The author has written this book as 1001 micro-chapters. Most of them are no longer than a paragraph. The author is referencing The Arabian Nights clearly because he frequently talks about this throughout the book. The idea is that you get little snippets of many different stories and through reading the whole stories of Bassam and Rami are slowly revealed. I liked this as it is a physical manifestation of the title. An apeirogon is a polygon with countably infinite sides (I googled that). Thus we have a book with numbered infinite chapters. I like that play on language and could picture in my head when we following on side of the story and then branched off into another, like creating a shape.

This book is also beautifully written. The prose is almost like a poem. Early on I was a bit confused at the sudden, jarring shift in narrative every few paragraphs but I learned to let it wash over me like a wave. And as we progressed further into the book the stories of the two men became more apparent. The stories were heartbreaking. I cried for Bassam and Rami.

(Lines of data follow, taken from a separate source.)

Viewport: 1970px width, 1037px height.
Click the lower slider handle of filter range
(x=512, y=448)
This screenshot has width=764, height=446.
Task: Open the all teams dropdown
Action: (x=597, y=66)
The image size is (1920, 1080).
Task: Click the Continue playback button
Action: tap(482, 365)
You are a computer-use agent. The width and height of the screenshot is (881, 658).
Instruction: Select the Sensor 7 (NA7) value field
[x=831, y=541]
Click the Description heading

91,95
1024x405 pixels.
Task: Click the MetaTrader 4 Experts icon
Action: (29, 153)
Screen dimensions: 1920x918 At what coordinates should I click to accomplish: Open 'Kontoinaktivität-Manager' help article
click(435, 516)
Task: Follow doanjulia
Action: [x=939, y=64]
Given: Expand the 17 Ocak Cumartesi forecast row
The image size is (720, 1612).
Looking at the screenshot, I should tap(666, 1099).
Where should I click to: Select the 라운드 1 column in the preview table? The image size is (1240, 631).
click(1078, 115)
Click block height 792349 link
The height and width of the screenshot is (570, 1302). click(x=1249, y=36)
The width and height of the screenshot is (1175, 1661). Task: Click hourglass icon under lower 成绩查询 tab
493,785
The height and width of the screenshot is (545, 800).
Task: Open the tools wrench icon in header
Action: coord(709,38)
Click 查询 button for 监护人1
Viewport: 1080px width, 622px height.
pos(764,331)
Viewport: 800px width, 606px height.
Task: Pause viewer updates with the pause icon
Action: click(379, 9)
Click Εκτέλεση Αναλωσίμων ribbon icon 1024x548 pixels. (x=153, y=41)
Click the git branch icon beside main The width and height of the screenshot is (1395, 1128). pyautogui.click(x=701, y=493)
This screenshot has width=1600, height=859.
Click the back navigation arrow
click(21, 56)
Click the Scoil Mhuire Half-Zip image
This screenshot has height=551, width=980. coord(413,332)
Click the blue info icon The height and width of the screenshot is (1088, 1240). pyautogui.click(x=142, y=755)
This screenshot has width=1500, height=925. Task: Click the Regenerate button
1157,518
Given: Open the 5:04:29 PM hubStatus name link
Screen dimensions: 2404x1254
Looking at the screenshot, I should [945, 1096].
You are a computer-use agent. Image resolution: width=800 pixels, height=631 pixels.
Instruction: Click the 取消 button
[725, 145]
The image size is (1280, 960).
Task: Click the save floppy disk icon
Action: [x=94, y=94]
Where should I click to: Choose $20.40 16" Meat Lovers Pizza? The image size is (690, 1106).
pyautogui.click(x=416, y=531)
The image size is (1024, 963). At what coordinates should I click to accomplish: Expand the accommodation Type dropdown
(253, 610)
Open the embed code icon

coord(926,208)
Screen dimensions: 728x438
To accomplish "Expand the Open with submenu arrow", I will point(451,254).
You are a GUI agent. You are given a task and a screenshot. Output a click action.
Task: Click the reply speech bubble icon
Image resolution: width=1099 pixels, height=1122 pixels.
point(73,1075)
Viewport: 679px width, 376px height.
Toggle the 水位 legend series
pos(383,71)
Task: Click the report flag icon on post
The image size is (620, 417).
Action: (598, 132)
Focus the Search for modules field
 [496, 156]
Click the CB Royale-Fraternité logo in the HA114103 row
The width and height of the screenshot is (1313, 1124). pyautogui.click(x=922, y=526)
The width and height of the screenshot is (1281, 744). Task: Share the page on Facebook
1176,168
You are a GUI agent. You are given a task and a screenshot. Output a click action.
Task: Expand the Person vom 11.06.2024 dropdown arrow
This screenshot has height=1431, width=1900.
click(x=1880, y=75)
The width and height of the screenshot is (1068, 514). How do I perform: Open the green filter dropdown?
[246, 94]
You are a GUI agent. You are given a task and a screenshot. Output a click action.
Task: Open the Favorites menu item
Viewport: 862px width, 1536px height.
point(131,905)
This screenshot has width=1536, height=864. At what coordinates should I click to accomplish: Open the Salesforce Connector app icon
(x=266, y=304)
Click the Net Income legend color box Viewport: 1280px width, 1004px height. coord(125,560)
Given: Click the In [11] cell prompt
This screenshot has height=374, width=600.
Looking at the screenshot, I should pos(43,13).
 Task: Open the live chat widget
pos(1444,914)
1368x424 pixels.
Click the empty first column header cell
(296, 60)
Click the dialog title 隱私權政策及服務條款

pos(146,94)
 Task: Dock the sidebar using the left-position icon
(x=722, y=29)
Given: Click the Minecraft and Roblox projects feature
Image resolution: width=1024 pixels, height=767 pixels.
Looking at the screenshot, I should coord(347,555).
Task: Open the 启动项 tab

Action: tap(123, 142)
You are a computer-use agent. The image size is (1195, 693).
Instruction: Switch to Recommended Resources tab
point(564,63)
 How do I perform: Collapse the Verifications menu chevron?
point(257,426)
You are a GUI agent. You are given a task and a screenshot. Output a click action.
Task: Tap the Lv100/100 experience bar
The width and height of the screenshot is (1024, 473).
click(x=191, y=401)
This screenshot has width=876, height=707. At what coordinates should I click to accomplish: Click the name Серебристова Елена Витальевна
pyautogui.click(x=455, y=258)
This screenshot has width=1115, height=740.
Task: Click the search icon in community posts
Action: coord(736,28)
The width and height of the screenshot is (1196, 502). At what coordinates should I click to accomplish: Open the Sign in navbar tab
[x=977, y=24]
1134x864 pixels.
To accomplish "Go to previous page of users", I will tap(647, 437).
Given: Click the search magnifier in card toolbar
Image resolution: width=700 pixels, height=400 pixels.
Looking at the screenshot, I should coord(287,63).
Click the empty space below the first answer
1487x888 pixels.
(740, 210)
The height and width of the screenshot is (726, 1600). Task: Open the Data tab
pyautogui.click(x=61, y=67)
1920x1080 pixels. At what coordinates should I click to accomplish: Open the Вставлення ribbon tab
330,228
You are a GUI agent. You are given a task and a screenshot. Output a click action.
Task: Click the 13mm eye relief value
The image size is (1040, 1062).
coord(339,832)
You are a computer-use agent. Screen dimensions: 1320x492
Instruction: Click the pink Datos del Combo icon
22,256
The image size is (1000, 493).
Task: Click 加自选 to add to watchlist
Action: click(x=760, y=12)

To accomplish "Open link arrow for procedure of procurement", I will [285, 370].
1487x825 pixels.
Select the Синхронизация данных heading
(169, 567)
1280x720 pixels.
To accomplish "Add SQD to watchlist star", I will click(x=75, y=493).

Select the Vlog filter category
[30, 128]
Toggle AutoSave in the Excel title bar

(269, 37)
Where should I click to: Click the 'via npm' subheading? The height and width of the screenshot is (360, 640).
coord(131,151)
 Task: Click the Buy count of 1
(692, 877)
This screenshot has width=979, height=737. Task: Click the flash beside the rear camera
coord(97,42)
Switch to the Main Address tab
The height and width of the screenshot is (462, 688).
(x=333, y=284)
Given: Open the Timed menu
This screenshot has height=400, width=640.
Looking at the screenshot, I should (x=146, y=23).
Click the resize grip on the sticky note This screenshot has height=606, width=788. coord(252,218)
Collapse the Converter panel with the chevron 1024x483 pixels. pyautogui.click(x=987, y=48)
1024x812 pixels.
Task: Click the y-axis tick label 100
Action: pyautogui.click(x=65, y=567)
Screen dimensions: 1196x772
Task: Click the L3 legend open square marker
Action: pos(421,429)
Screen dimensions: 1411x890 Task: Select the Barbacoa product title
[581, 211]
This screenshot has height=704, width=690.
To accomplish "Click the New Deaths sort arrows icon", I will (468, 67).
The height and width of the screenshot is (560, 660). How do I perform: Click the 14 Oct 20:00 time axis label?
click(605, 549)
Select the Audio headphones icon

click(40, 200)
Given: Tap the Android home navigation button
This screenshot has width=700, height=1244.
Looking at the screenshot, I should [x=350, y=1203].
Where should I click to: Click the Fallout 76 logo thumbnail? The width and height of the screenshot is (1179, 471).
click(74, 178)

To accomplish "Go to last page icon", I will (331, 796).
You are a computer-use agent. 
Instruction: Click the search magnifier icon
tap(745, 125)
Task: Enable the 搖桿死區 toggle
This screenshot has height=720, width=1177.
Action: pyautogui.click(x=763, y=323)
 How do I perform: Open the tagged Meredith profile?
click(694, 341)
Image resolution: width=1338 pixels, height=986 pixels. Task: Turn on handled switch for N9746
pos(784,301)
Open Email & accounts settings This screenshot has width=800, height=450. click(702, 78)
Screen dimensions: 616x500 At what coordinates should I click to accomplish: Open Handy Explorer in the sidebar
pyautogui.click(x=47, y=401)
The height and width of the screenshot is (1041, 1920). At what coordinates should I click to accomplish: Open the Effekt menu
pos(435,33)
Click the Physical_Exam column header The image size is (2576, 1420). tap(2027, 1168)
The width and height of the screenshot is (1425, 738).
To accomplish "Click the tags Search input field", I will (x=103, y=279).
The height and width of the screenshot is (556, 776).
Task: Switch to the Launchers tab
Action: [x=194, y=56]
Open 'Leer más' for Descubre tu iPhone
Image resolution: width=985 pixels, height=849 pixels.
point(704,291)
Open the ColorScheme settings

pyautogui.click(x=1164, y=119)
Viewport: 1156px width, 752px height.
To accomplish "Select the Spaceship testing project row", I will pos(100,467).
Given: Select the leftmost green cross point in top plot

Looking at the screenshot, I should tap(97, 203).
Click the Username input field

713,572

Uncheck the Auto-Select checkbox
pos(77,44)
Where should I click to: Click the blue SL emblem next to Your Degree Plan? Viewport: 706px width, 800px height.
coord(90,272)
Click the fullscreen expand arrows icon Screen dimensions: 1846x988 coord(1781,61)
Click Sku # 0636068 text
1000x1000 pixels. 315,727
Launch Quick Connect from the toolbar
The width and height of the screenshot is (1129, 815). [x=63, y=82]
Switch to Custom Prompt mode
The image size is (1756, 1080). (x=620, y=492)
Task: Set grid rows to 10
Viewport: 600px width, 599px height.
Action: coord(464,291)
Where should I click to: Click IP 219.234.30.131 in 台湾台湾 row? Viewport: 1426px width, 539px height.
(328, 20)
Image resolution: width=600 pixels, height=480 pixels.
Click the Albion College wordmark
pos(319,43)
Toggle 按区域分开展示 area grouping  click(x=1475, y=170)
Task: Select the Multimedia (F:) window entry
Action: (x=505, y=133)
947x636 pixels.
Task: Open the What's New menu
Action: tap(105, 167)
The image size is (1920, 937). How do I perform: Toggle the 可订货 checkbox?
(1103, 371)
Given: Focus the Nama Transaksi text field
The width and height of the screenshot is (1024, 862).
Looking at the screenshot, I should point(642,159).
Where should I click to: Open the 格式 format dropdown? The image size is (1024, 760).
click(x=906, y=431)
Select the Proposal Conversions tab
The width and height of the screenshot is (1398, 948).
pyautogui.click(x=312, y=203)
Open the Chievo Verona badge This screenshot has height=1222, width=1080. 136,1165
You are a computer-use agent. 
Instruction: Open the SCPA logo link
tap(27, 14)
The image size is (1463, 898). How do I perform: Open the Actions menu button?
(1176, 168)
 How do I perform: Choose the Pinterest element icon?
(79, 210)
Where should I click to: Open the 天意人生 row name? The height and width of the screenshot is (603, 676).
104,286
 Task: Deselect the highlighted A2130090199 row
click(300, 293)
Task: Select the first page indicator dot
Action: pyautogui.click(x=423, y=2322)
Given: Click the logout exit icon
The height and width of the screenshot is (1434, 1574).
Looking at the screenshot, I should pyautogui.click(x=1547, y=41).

I agonized with them over their feelings about “the enemy” and their slow transformation into not seeing one another as “other” but as “friend and fellow father”. I loved it and was immersed in the beauty.

Unfortunately this book was just so long. While I was immersed in the story, I had to make a conscious effort to pull out the bits of the story about Bassam and Rami amongst the other detritus. In between relevant bits of narrative we talked about bird migration, history, ecology, biology, architecture, religion, politics, war, fiction, geography, Biblical studies, scripture, ancient weaving techniques, symbology in women’s clothing over time….honestly I could go on with this list for several weeks without running out of things to list. This audiobook was 15 hours, 20 minutes long. It was physically and mentally exhausting to continue to follow the actual bits of plot and after awhile it just became white noise. I was too exhausted to continue paying any attention at all.

I am saddened that I didn’t like this book more because it’s a wonderful story that is written in a creative, beautiful way.